What resulted is their most recent documentary, “The State of Arizona.”  The film tells the story of how the polarizing SB 1070 law spurred Arizona’s immigrant community into action, bringing the entire U.S. Latino community together. You can watch a clip of the film below. The documentary airs on PBS’ Independent Lens when on January 27. Check your local listings for air times.

Sandoval and Tambini were in Washington recently for a Capitol Hill policy briefing that featured the film.  We had the opportunity to sit down with them afterward to talk about “The State of Arizona” and about immigration’s centrality to the story of America.

Before the Q & A, watch some clips from the film:

NCLR:  In your own words, what is SB 1070?

Sandoval:  SB 1070 is Arizona’s controversial immigration law.  It came to be known as the “papers, please” law.  Part of it was to require law enforcement to take people who looked “reasonably” suspicious in terms of their appearance.  The law was ultimately limited and required officers to make a lawful stop, but that was one of the controversial provisions of the law.  Another was the intent of attrition through enforcement, which really meant to make life so miserable for people that they would self-deport.


NCLR:  Why did you both get involved?  Why make this film now?

Tambini:  After Farmingville, one of the anti-immigrant activists in that film, Glen Spencer, said to us, “Arizona.  That’s the next place.”  He moved to Arizona and bought a ranch on the border.  A lot of things started to happen.  The Minutemen sprang up, and we were trying to avoid trying to go back into the issue, but things kept happening.  Once the law went into effect, we both kind of looked at each other and said, “Let’s go see what we can do.”

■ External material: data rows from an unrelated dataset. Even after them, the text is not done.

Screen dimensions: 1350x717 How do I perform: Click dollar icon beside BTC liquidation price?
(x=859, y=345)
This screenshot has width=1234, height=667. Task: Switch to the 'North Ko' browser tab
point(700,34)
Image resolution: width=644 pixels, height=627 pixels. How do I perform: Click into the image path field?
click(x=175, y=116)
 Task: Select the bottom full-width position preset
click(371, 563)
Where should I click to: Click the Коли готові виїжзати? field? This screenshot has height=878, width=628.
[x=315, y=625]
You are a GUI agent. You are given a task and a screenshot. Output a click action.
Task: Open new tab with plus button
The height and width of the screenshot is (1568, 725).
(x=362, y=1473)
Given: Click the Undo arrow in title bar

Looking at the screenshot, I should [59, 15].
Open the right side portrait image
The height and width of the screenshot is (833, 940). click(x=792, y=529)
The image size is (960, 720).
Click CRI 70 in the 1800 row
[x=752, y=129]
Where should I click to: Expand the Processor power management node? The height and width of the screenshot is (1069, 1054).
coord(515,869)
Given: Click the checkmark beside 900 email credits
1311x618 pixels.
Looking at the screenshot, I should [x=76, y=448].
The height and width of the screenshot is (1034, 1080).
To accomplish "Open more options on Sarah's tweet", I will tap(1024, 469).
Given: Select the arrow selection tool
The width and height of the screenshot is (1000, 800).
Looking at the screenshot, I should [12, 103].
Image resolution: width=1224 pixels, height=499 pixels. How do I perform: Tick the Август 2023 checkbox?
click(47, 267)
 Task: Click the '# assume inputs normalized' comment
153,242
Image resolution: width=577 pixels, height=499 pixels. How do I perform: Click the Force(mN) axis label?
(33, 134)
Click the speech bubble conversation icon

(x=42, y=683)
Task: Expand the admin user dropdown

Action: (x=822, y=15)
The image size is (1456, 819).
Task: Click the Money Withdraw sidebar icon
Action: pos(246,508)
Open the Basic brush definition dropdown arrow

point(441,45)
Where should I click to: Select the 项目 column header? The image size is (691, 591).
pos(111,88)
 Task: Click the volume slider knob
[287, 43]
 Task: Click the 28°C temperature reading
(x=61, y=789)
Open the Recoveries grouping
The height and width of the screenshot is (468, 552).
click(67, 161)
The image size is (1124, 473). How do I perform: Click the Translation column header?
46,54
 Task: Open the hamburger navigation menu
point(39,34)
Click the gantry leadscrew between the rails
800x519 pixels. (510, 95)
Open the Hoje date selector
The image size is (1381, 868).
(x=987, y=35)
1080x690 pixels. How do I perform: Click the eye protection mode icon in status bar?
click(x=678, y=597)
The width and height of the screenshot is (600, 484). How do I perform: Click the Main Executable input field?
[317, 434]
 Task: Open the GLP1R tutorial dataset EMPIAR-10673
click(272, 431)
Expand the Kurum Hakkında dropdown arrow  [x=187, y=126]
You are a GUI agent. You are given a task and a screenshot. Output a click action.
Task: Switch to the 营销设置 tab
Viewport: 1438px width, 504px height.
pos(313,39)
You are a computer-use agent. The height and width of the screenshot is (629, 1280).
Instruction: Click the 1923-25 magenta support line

Sandoval:  For me, it was personal.  Here was a law that was being considered, and passed, that was going to racially profile me, and people who looked like me.  The fact that it was not limited in any way, the fact that the mere presence of walking down the street, people who looked like me, who were several generations American, could be stopped.  That angered me, and it frightened me.  After SB 1070, or while it was being considered and revised, that “reasonable” suspicion provision was unleashed; it could affect anyone.  I think that really charged the Latino community across the U.S. in ways that other issues had not.

Activists demonstrate outside of Immigration and Customs Enforcement. Photo Credit: Lauren Asmus

Activists demonstrate outside of Immigration and Customs Enforcement. Photo Credit: Lauren Asmus


NCLR:  What kind of challenges did you encounter while you were in Arizona making the film?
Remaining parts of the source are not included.